There are a number of mass culture phenomena that came from Japan to the United States and western culture generally, and in Fight, Magic, Items, author Aidan Moher delves into one such phenomenon, that the casual fan might not know had sprung from there at all.
One of CBC’s “40 Canadian books we can't wait to read in October”
Every Canadian author will know the absolute thrill of being included in a CBC Books round-up, so I can’t even tell you how delighted I was when Fight, Magic, Items was included in their list of October releases.
Fight, Magic, Items is a nonfiction book that explores the "geek culture" around the classic video games known as Japanese role-playing games, also known as JRPGs. It delves into the origin stories of two classic Nintendo titles, Final Fantasy and Dragon Quest, and serves as a primer for JRPGs as it looks at the evolution of the genre and why the games have endured over the years.

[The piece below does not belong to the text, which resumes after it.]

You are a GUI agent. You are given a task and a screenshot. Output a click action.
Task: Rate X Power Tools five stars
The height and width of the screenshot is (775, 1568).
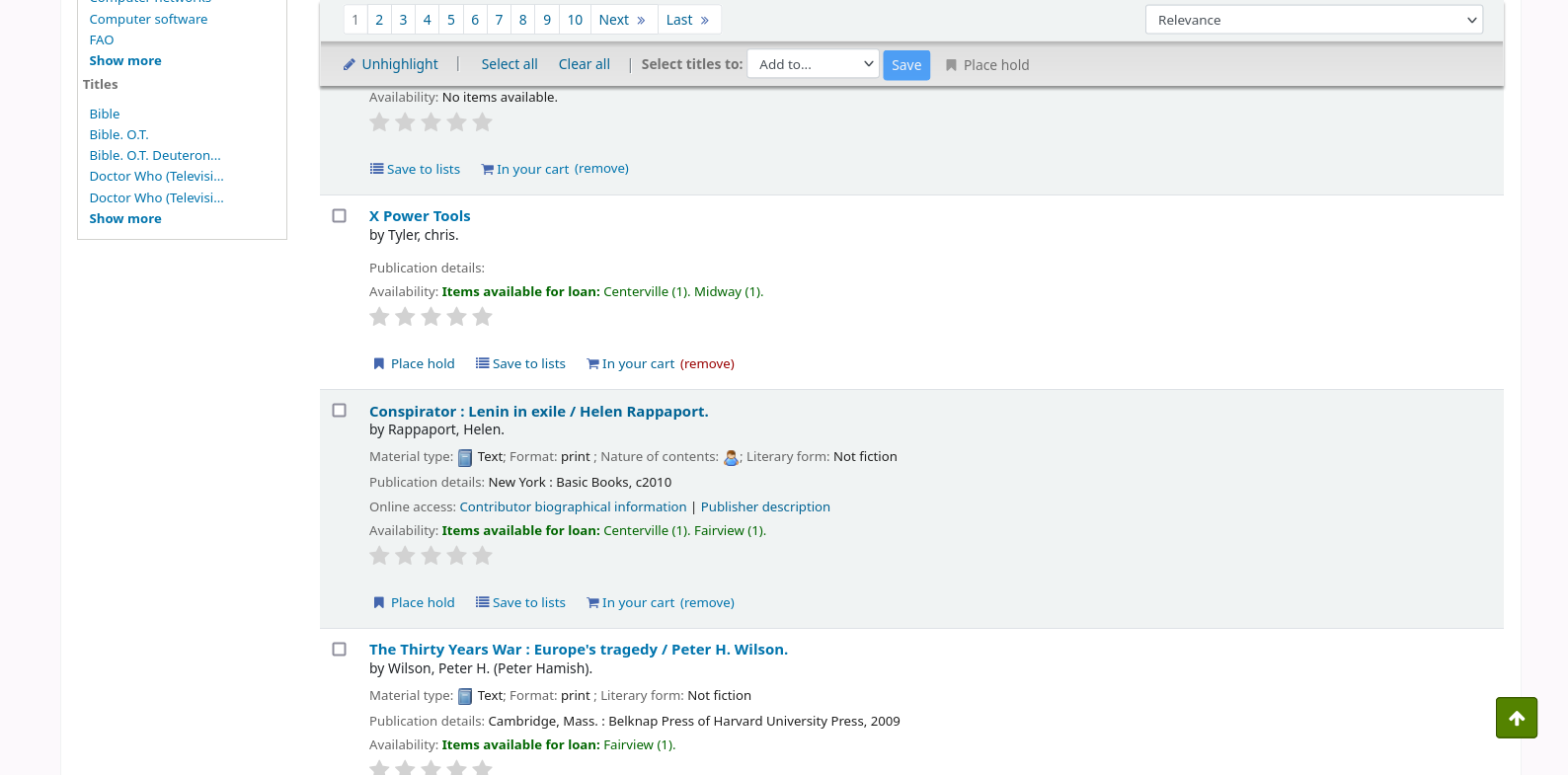tap(482, 317)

“Fight, Magic, Items is a chronicle of how Japanese roleplaying games levelled up through the decades” on Capital Daily
Capital Daily is one of my favourite local publications—providing terrific in-depth reporting on news for Victoria, BC—so I jumped at the chance to talk with reporter Tim Ford about Fight, Magic, Items and the surprising Canadian connections in Japanese RPG history.
In fact, Canada, which is the world’s third-largest producer of video games after the United States and Japan, has roots in the industry that go right back to one of the most influential companies out there: Nintendo of America.
Moher highlights in his book that the founding president of Nintendo of America, Minoru Arakawa, first came to North America when he moved to Vancouver with his wife, Yoko, to invest in a condo project.
Yoko was the daughter of Hiroshi Yamauchi, the notoriously prickly third president of Nintendo, and Minoru Arakawa effectively “married into” the family business— a business Yoko detested, almost as much as she detested the North American lifestyle.
Moher writes that the family was hauled by Arakawa into a Vancouver hotel and taken to a Denny’s next door, where Yoko declared: “If this is America, I have made a big mistake.”
This is only the beginning for Fight, Magic, Items, and I look forward to keeping that promo train going with interviews, podcast appearances—and I’ve even got a handful of related freelance features in the wings. Thanks for reading!